Mean episode return as a function of number of transitions seen (in millions) of DPG-R (single worker) on the Grasp (left) and StackInHand (right) task with 1 (blue), 5 (green), 10 (red), 20 (yellow) and 40 (purple) mini-batch updates per environment step
Mean episode return as a function of number of transitions seen (in millions) of DPG-R (single worker) on the Grasp (left) and StackInHand (right) task with 1 (blue), 5 (green), 10 (red), 20 (yellow) and 40 (purple) mini-batch updates per environment step

Asynchronous DPG While increasing the number of update steps relative to the number of environment interactions greatly improves the data efficiency of the algorithm it can also strongly increase the computation time. In the extreme case, in simulation, when the overall run time is dominated by the network updates it may scale linearly with the number of replay steps. In this setting it is desirable to be able to parallelize the update computations.

In a real robotics setup the overall run time is typically dominated by the collection of robot interactions. In this case it is desirable to be able to collect experience from multiple robots simultaneously (e.g. as in [39]).

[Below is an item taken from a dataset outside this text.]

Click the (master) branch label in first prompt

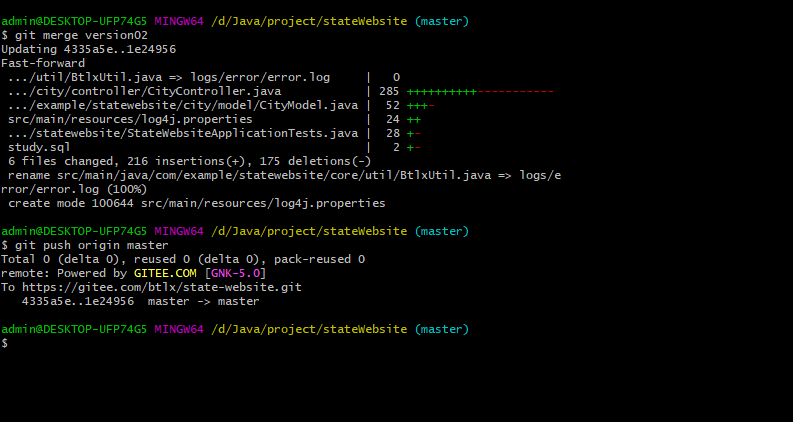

We therefore develop an asynchronous version of DPG that allows parallelization of training and environment interaction by combining multiple instances of an DPG-R actor and critic that each share their network parameters and can be configured to either share or have independent experience replay buffers. This is inspired by the A3C algorithm proposed in [23], and also analogous to [5]. We found that this strategy is also an effective way to share parameters for DPG. That is, we employ asynchronous updates whereby each worker has its own copy of the parameters and uses it for computing gradients which are then applied to a shared parameter instance without any synchronization. We use the Adam optimizer [15] with local non-shared first-order statistics and a single shared instance of second-order statistics. The pseudo code of the asynchronous DPG-R is shown in algorithm box ?.

Figure 1: Mean episode return as a function of number of transitions seen (in millions) of ADPG-R (16 workers) on the Grasp (left) and StackInHand (right) task. Different colored traces indicate number of replay step as in Fig.
Figure 1: Mean episode return as a function of number of transitions seen (in millions) of ADPG-R (16 workers) on the Grasp (left) and StackInHand (right) task. Different colored traces indicate number of replay step as in Fig.

Figure 1 compares the performance of ADPG-R for different number of update steps and 16 workers (all workers performing both data collection and computing updates). Similar to Fig. ? we find that increasing the ratio of update steps per environment steps improves data efficiency, although the effect appears to be somewhat less pronounced than for DPG-R.

Figure ? (top row) directly compares the single-worker and asynchronous version of DPG-R. In both cases we choose the best performing number of replay steps and learning rate. As we can see, the use of multiple workers does not affect overall data efficiency for StackInHand but it reduced roughly in half for Grasp, with the note that the single worker still hasn’t quite converged.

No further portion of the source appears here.